◆ Problem to work on ◆
Can you print the lines of the listing below, unchanged, from the line with "The width and height of the screenshot is (1280, 720)." to the line with "center [931, 438].", including both of those lines?

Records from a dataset
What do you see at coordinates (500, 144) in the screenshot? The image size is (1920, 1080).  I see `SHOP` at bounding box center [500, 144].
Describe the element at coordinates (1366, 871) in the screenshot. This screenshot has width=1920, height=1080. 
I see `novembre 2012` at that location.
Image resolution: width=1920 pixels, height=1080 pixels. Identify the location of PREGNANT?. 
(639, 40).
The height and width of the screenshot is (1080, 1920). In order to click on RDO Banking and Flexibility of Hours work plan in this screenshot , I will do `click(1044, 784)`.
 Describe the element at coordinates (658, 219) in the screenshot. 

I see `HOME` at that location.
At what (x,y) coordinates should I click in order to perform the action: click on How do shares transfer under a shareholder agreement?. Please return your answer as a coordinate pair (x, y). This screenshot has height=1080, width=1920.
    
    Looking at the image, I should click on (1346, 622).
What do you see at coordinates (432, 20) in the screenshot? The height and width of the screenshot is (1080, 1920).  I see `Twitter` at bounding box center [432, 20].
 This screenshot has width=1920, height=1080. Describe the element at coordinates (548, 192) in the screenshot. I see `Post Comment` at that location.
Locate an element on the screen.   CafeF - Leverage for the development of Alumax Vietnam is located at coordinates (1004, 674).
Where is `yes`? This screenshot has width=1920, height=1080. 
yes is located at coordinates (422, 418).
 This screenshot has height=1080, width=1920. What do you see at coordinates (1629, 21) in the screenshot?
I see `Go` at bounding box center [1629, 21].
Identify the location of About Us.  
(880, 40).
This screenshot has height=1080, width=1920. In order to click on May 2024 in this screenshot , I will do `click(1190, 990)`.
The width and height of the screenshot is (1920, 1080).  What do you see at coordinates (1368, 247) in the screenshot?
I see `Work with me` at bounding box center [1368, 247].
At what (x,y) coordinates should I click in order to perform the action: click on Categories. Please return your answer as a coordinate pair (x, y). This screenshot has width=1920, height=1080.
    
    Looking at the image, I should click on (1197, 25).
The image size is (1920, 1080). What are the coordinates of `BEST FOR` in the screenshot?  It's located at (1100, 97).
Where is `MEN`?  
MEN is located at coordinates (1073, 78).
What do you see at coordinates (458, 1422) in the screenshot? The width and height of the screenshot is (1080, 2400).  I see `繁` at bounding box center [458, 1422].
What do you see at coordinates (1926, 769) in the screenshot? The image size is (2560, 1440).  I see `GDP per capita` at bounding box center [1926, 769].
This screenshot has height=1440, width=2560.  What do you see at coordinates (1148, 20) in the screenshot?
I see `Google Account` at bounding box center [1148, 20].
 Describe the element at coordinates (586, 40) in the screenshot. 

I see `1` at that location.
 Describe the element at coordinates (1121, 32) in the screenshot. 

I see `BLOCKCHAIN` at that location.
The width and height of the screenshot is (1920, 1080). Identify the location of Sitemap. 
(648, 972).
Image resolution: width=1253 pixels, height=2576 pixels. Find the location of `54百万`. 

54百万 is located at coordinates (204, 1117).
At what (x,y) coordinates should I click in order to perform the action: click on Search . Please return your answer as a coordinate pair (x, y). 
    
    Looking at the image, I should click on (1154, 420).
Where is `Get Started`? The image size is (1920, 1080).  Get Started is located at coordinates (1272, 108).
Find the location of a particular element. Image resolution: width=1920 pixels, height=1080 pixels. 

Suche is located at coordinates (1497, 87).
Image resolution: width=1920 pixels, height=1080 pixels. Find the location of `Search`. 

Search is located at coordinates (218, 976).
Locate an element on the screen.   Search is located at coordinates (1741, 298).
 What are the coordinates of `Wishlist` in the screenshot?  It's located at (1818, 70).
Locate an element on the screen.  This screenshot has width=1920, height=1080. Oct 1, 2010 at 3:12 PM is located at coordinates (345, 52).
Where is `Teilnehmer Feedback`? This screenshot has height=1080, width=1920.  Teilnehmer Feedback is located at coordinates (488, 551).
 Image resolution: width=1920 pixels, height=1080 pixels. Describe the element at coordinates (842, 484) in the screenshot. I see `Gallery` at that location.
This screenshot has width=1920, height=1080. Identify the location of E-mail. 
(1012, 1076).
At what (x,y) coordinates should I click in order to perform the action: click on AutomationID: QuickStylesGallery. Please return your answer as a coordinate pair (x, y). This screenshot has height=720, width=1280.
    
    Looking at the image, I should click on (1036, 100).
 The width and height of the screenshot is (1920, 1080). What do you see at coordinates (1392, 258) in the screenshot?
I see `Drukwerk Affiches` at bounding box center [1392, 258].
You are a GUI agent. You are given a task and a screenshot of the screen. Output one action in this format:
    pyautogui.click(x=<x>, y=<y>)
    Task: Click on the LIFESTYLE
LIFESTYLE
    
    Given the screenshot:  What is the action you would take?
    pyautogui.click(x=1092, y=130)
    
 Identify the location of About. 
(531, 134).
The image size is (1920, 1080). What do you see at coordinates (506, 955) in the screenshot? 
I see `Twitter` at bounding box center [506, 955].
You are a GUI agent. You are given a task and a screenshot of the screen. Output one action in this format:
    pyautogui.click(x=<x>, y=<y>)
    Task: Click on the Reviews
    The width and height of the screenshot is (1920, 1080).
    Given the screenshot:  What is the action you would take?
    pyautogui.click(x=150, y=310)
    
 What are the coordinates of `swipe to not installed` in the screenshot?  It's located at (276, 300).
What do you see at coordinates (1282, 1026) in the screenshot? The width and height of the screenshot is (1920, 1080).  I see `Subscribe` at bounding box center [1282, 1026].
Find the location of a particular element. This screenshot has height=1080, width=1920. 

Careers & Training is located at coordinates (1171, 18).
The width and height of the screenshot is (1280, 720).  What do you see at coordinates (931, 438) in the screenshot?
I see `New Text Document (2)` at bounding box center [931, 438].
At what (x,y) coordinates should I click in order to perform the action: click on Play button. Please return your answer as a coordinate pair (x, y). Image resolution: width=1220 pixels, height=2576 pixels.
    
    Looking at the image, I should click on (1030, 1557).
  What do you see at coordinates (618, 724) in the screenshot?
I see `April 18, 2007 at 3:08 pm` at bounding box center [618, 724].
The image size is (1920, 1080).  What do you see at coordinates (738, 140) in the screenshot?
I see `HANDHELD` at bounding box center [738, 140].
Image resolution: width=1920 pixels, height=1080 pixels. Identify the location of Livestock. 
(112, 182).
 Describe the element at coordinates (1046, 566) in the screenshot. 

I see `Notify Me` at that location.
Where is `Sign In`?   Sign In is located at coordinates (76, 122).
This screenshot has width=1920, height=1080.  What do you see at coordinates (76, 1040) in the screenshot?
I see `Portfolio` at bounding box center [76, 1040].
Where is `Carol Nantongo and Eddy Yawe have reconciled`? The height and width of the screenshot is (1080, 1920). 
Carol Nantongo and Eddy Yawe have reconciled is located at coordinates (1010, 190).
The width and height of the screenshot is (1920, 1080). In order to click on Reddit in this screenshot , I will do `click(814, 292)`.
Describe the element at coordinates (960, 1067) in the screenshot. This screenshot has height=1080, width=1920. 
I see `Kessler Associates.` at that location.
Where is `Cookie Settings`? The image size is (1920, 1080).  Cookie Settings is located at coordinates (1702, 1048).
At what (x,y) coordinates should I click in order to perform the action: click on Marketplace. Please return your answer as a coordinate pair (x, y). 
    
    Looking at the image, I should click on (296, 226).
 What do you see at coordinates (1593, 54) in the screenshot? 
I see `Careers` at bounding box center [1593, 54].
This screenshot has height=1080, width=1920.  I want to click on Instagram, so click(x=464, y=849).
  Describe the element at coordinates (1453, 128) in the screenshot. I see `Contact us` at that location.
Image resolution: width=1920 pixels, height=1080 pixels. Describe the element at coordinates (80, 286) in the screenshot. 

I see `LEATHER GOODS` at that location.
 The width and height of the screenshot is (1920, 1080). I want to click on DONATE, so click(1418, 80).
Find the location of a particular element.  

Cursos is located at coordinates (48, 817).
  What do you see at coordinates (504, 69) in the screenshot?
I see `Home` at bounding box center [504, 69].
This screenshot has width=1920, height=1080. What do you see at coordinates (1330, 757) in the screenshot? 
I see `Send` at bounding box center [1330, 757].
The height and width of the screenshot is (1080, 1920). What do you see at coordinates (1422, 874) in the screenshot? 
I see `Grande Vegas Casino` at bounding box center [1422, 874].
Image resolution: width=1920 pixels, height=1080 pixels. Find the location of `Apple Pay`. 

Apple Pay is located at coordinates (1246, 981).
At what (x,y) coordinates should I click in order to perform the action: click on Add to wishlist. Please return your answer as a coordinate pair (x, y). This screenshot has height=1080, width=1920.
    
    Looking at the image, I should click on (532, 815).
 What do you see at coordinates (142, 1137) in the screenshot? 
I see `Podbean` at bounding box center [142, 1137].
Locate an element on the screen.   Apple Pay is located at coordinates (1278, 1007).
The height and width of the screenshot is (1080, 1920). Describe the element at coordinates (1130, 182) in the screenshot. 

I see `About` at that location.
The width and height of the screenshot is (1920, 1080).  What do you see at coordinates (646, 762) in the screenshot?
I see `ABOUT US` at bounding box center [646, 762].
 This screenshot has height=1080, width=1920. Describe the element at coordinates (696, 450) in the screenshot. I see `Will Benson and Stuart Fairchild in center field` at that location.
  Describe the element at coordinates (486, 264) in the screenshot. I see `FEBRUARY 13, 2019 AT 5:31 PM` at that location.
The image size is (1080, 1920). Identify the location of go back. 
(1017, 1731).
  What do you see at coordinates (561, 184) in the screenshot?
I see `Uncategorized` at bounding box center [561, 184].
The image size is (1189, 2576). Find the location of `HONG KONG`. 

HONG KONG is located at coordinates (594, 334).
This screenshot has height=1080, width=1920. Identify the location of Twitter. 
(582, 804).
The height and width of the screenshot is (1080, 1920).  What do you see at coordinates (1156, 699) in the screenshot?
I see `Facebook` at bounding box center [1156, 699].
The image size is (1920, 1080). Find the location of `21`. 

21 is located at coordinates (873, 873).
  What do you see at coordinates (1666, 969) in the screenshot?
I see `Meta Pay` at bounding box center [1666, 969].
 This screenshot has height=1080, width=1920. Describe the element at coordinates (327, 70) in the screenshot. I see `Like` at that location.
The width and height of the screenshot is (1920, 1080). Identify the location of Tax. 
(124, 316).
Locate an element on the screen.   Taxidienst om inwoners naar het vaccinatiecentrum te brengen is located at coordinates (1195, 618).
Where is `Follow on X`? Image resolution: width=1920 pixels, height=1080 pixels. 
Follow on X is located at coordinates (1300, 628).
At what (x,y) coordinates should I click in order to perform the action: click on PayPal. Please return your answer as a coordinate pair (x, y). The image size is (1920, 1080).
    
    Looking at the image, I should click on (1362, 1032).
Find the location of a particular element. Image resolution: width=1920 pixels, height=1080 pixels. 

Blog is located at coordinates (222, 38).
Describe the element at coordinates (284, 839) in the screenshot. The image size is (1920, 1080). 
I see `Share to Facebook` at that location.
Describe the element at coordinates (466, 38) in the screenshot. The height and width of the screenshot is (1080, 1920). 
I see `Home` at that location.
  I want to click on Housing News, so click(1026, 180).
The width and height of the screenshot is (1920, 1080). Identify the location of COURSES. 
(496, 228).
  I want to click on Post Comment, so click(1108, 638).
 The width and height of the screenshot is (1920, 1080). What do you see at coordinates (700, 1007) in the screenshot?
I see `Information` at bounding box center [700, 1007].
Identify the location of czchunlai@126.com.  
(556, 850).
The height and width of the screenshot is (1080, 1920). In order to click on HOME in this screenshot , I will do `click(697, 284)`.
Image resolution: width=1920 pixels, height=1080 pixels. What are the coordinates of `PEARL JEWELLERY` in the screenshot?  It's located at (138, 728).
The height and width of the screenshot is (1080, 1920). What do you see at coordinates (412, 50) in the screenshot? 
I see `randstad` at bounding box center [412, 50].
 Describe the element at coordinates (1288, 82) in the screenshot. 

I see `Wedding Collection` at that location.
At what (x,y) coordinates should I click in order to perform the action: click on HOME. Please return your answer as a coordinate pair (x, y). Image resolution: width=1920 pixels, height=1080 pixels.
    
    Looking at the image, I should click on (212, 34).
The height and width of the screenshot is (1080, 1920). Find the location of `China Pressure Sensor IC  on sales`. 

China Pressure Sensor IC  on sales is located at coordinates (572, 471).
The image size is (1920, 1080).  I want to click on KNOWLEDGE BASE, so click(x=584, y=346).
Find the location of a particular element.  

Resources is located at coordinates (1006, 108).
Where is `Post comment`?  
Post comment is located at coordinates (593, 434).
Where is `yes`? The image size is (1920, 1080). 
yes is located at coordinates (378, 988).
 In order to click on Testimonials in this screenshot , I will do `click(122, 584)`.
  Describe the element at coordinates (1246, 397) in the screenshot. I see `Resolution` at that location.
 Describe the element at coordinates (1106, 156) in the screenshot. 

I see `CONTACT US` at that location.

◆ Answer to this task ◆
The width and height of the screenshot is (1280, 720).  What do you see at coordinates (931, 438) in the screenshot?
I see `New Text Document (2)` at bounding box center [931, 438].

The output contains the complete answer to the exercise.